Singolare protesta al negozio OVS della capitale. Il CEO del marchio, protagonista di un colossale licenziamento di massa, viene messo” in piazza”. La gerente: «Clima surreale»
BELLINZONA – “Questo signore si chiama Stefano Beraldo. Guadagna più di 2.800.000 euro (all’anno, ndr), ma specula sul personale”. È la scritta che appare all’entrata della filiale OVS, in Piazza del Sole, a Bellinzona. Con tanto di foto del CEO del marchio italiano, protagonista di uno dei più grandi licenziamenti di massa della storia svizzera. Anche nella capitale ticinese, il brand che, appena un anno fa, aveva preso il posto di Charles Vögele, è al capolinea. «Ma noi abbiamo deciso di non tacere – dice Carla Cropano, gerente del negozio –. Io e i miei collaboratori stiamo vivendo una situazione triste. Ci sentiamo abbandonati».
Operazione colossale – È l’estate del 2017 quando OVS (acronimo di Organizzazione Vendite Speciali) ritira le 140 filiali di Vögele sparse per la Confederazione. Comprese le 7 ticinesi. Un’operazione colossale, condita da un profondo restyling d’immagine. «Lo scorso anno a quest’ora stava avvenendo la metamorfosi – ricorda Cropano –. In agosto, anche nella nostra sede, ci furono importanti lavori di ristrutturazione. Con spese folli. A neanche 12 mesi di distanza, ci ritroviamo a piedi».
Ci si guarda intorno – In Ticino hanno già chiuso le filiali di Biasca, Tenero e Sant’Antonino. Restano aperte, per ora, le sedi di Locarno, Lugano, Balerna e Bellinzona. «A noi hanno detto che presto si verificherà il fallimento ufficiale – riprende la gerente bellinzonese –. Stiamo liquidando la merce. È una situazione confusa. Riceviamo le informazioni col contagocce. E spesso le veniamo a sapere dai media. Pare che la parte italiana della ditta abbia già abbandonato la Svizzera.

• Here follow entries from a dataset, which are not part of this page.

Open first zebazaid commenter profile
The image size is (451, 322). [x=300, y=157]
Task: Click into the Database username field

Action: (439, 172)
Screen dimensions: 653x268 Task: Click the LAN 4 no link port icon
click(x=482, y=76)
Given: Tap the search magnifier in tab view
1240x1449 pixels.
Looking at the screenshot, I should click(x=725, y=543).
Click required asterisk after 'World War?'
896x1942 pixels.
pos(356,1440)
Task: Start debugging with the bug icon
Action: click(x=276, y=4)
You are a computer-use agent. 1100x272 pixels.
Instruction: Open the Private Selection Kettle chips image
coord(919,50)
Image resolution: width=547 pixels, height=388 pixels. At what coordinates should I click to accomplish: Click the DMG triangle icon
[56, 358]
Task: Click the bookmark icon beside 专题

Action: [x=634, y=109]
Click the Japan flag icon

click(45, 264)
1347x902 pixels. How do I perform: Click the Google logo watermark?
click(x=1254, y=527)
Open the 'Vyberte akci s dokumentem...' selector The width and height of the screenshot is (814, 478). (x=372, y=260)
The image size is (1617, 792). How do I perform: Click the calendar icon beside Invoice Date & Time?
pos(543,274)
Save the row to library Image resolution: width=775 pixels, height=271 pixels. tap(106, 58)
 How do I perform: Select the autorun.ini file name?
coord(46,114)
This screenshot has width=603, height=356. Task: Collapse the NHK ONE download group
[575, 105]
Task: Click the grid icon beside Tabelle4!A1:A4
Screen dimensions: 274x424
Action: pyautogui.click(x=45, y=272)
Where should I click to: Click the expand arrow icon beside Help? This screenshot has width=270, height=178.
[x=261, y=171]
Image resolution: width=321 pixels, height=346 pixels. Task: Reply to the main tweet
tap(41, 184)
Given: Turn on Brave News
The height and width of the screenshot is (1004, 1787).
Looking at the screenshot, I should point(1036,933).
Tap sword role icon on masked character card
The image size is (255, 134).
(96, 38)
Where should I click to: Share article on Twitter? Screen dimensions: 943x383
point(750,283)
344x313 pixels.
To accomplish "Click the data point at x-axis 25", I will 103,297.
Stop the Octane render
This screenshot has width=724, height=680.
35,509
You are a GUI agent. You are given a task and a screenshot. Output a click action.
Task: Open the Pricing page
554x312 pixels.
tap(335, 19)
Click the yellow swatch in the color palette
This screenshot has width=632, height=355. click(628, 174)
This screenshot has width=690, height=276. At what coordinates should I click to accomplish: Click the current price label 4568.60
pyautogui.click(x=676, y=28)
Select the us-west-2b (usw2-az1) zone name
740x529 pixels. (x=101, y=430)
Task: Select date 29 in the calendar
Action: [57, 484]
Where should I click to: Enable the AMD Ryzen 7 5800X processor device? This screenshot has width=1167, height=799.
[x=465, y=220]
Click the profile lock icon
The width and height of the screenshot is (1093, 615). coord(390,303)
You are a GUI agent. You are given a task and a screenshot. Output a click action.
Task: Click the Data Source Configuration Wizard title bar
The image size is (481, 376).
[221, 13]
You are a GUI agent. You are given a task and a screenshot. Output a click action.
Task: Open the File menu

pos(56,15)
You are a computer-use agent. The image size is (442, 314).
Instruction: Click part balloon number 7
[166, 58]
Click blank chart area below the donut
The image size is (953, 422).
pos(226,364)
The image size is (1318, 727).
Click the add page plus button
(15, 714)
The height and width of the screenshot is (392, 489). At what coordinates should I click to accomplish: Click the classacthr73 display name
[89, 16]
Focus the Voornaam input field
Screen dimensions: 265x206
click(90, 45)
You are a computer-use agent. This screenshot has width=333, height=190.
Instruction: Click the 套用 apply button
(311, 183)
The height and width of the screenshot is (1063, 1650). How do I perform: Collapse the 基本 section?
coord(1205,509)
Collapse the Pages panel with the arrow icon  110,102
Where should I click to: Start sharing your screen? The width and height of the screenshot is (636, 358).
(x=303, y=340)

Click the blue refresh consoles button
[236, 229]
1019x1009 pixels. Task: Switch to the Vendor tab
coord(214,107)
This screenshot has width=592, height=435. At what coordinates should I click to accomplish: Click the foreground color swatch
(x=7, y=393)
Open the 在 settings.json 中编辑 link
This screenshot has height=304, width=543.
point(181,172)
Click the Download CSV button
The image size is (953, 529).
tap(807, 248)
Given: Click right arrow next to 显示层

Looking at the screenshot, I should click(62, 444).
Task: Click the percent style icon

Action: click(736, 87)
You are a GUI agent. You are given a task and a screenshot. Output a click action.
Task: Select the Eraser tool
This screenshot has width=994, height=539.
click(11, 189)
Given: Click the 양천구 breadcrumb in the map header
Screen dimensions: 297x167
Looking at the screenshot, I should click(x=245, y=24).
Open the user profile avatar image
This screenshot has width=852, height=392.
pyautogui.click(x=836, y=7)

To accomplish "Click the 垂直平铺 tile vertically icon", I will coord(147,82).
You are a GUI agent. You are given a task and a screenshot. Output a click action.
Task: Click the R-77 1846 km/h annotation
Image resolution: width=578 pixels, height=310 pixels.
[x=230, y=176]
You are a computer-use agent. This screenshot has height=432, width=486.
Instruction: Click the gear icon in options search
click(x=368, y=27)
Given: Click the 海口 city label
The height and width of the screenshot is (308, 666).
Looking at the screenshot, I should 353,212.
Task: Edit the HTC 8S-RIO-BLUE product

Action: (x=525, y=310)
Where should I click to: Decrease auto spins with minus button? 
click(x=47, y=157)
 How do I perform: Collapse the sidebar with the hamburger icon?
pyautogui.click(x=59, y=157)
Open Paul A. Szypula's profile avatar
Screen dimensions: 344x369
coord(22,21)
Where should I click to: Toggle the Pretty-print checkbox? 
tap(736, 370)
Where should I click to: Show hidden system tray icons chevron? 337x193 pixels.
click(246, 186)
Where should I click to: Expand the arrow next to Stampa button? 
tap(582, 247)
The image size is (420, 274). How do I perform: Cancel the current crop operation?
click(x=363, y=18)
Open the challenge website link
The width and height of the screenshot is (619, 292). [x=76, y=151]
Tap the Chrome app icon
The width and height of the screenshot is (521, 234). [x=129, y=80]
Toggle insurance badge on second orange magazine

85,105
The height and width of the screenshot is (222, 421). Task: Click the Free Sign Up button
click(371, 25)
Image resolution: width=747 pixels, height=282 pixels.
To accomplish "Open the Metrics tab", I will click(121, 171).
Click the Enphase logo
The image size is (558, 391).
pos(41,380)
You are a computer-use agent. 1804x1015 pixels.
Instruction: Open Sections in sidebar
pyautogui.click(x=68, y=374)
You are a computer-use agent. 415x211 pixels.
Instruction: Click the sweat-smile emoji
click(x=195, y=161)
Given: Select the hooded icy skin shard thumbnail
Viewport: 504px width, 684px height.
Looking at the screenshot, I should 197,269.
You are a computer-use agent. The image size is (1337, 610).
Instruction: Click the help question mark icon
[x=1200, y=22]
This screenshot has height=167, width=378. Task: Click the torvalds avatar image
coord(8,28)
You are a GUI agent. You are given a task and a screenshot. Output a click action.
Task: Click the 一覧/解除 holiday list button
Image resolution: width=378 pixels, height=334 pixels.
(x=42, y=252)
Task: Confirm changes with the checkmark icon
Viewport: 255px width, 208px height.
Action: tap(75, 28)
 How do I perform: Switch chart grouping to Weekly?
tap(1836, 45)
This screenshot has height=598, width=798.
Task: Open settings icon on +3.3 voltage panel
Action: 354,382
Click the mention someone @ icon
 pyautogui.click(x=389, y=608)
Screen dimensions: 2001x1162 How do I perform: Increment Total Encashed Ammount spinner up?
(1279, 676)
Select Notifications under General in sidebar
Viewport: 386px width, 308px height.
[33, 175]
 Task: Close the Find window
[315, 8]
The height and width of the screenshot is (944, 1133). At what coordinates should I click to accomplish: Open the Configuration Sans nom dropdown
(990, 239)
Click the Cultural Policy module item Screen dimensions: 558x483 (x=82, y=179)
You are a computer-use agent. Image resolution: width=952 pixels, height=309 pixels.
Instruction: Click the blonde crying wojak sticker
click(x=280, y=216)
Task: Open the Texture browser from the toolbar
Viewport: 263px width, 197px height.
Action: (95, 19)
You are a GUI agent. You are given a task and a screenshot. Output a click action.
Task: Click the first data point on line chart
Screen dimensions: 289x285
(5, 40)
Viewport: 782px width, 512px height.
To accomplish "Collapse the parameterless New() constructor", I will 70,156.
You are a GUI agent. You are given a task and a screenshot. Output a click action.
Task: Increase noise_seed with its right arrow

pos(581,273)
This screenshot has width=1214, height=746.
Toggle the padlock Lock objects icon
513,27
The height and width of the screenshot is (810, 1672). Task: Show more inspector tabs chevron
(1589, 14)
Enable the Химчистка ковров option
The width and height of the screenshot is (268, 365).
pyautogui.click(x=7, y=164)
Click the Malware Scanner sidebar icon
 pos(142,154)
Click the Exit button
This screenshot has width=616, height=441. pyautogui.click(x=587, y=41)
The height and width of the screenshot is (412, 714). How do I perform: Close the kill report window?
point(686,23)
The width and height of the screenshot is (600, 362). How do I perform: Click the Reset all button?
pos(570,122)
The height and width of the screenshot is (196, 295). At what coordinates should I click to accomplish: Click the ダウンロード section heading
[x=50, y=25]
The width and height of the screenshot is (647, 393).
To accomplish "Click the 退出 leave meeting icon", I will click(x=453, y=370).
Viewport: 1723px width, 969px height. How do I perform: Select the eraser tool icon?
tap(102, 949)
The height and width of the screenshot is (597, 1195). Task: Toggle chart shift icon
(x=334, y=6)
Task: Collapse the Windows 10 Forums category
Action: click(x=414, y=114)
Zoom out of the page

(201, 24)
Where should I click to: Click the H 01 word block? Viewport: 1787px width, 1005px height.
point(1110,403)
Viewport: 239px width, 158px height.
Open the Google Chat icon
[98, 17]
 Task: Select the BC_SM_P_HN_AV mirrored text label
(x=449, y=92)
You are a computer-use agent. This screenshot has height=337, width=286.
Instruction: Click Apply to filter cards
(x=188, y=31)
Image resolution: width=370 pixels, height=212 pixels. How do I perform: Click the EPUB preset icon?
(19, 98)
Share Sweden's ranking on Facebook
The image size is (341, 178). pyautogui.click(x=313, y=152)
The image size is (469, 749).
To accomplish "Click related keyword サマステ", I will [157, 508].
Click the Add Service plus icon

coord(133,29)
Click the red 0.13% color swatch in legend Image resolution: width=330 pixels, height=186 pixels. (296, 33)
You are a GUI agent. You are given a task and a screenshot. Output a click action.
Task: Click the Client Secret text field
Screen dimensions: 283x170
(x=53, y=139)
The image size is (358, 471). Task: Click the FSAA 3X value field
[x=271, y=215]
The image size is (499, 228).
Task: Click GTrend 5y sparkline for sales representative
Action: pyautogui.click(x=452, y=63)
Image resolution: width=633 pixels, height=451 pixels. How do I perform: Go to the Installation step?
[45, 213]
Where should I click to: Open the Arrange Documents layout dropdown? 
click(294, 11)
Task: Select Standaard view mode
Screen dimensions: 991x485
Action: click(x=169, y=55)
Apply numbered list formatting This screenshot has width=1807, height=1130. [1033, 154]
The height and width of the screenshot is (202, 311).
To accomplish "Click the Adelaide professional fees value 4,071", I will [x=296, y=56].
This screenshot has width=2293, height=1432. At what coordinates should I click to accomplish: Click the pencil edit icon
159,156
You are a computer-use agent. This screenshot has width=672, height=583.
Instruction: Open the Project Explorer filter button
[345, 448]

Ormai ci stiamo guardando intorno, siamo rassegnati e siamo alla ricerca di un nuovo impiego».
La fatidica lettera – Sono circa 1180 i dipendenti che tra fine maggio e inizio giugno hanno ricevuto una lettera in cui si ventilava la possibilità di un licenziamento collettivo da parte di Sempione Fashion, la società che sta dietro OVS Svizzera. Un testo in cui si faceva riferimento a una procedura di consultazione a causa di una moratoria e della minaccia di bancarotta.
Taglie troppo piccole – «Noi siamo cascati dal pero – riprende Cropano –. In Ticino le cose tutto sommato andavano discretamente. Anche se subito abbiamo notato un problema. I vestiti di OVS avevano taglie troppo piccole e aderenti. Io venivo da 14 anni di lavoro presso Vögele. Sapevo benissimo che i clienti svizzeri hanno una corporatura robusta e amano le taglie più grandi, rispetto agli italiani. Abbiamo subito fatto presente questa incongruenza alla direzione. Invano».
Fuori contesto – Il problema, stando alla gerente bellinzonese, riguardava soprattutto le filiali della Svizzera tedesca e della Romandia. «Il ticinese, tutto sommato, ha un modo di vestirsi più simile a quello dell’italiano. Anche se, comunque, qualche differenza c’è. Oltre Gottardo, proprio per questa ragione, alcuni negozi andavano male. Non ci si è mai adattati alla realtà locale. Noi, dal Ticino, ogni tanto sentivamo che qualche sede era in difficoltà. Non pensavamo fino a questo punto».
Investimenti scriteriati – La gerente bellinzonese evidenzia come più di una volta la direzione abbia chiesto al personale quali fossero i punti da migliorare nei vari negozi. «Ma alla fine non hanno mai preso in considerazione il nostro parere – riprende –. Anzi, i vertici di OVS hanno continuato a fare investimenti scriteriati. Anche nelle filiali più discoste e nelle quali non c’era la certezza di fare buoni affari. Per loro era importante l’immagine. Fin troppo. Anche qui a Bellinzona, secondo noi, si è davvero speso troppo per il restyling del negozio. È normale che a un certo punto manchino le finanze».
Clima surreale – Tra gli otto dipendenti della filiale bellinzonese regna un clima surreale. Ma anche di grande solidarietà. «I clienti ci manifestano vicinanza. Stiamo svendendo anche il mobilio, pur di arrivare ad avere lo stipendio del mese di luglio. Il cartello all’entrata lo abbiamo messo per fare sentire la nostra voce. È giusto che la gente sappia chi ci ha ridotti così. In altre sedi ci sono stati altri tipi di protesta. Sempre nei limiti della civiltà. Sono settimane di immensa amarezza».